Costs for your business will keep changing. For example, if:

  • You’ve given some inflation busting pay rises and your wage bill is up 10%

AND

  • Your materials have gone up 5%,

Your figures could look like this:

Sales Revenue £10,000
Cost of materials -£6300
Cost of delivery -£500
Cost of labour (wages) used to make the above -£1100
Gross Profit £2,100
Gross Profit Margin 21%

As you can see, you’ve now made less money, and as a result your margin has gone now.

You are now only making 21p for every £ you receive in sales income.

 

Cool stuff you can do with your gross profit margin

It may shock you to know, but us accountants get excited about profit margins, as they can do magic! You can use gross profit margin calculations to play around with various “what if” scenarios.

Scenario 1:

Let’s presume that £10,000 in sales is generated by the selling of 100 chairs (your product).

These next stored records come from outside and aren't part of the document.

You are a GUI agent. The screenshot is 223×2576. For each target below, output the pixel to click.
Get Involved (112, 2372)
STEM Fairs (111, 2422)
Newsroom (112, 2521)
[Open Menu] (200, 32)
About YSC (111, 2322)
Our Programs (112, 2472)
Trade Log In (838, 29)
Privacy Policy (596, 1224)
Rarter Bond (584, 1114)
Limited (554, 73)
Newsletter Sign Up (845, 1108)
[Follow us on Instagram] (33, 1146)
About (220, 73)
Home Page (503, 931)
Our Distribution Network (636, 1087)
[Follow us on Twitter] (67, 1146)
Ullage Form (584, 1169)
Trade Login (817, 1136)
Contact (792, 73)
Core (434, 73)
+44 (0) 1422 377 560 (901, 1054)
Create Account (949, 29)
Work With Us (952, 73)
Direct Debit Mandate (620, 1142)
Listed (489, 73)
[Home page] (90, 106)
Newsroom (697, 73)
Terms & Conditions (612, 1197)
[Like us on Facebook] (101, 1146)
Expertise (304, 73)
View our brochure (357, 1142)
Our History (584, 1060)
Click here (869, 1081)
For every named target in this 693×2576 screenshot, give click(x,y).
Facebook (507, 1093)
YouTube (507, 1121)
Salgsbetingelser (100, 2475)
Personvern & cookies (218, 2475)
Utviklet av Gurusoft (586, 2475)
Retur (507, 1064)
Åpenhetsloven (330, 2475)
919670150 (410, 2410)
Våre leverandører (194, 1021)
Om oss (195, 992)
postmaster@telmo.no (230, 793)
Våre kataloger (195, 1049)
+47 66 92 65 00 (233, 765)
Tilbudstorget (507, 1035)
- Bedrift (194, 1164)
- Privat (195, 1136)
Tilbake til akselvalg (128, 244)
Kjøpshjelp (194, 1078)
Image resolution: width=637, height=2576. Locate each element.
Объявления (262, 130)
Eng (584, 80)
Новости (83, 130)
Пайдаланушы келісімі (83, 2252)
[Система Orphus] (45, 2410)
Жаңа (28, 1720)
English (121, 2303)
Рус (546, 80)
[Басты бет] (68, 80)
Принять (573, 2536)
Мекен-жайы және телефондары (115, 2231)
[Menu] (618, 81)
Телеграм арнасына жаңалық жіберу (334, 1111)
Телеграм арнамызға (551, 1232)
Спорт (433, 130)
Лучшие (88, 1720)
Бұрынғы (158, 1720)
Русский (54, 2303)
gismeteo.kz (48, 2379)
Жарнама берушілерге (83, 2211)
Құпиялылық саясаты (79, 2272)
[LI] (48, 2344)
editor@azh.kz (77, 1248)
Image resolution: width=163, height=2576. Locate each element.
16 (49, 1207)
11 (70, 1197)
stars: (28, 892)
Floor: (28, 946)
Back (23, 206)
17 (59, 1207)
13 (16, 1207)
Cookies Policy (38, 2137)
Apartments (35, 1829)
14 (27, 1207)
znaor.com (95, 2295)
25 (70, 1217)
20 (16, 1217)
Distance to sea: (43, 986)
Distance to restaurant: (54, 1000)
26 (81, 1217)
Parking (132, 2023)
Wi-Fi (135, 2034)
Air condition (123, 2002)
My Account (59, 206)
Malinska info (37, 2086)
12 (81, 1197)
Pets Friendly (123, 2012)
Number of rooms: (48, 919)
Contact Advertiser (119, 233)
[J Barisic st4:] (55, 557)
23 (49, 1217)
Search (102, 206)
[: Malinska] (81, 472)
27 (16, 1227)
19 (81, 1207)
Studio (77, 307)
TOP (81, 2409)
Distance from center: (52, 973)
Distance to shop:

If you wanted to see how much gross profit you’d make for selling 15,000 chairs, simply take that figure and multiple by your gross profit margin.

So in the first example:

£15,000 x 25% = £3,750

In the second example where your costs have gone up:

£15,000 x 21% = £3,150

What’s happening here is the calculations are presuming that the cost of delivery, materials and wages rise in proportion to the amount you are selling (as they are variable costs).

Scenario 2:

Let’s presume you worked out that you could reduce your costs by buying cheaper, and/or by increasing your prices slightly. This gains you a profit margin of 30%.

On £10,000 of sales that’s £3000 profit. Not far off the same as the £15,000 at 21% – so you’d be doing less work for more money.

Therefore, concentrating on increasing your gross profit margin could make a massive impact on your business profits.

 

Calculating your net profit margin

Noticed that the gross profit doesn’t include overheads such as rent, software, telephones, admin wages, etc? (We knew you would!) This is because they ‘come off’ underneath this gross profit calculation.

For example:

Sales Revenue £10,000
Cost of materials -£6000
Cost of delivery -£500
Cost of manufacturing labour (wages) -£1000
Gross Profit £2,500
Gross Profit Margin 25%
   
Storage Rent -£200
Telephone -£300
Software -£150
Accountant -£500
Admin Wages -£1200
Net Profit £150
Net Profit Margin 2%

The net profit margin is the net profit of £150, divided by £10,000 sales = 2%. As you can see, not a lot was made in this small example.

 

The impact of increasing your gross profit

Where the ‘magic power’ of playing with these figures comes is looking at the impact of increasing that gross profit, to see what you’d need to do to make more money.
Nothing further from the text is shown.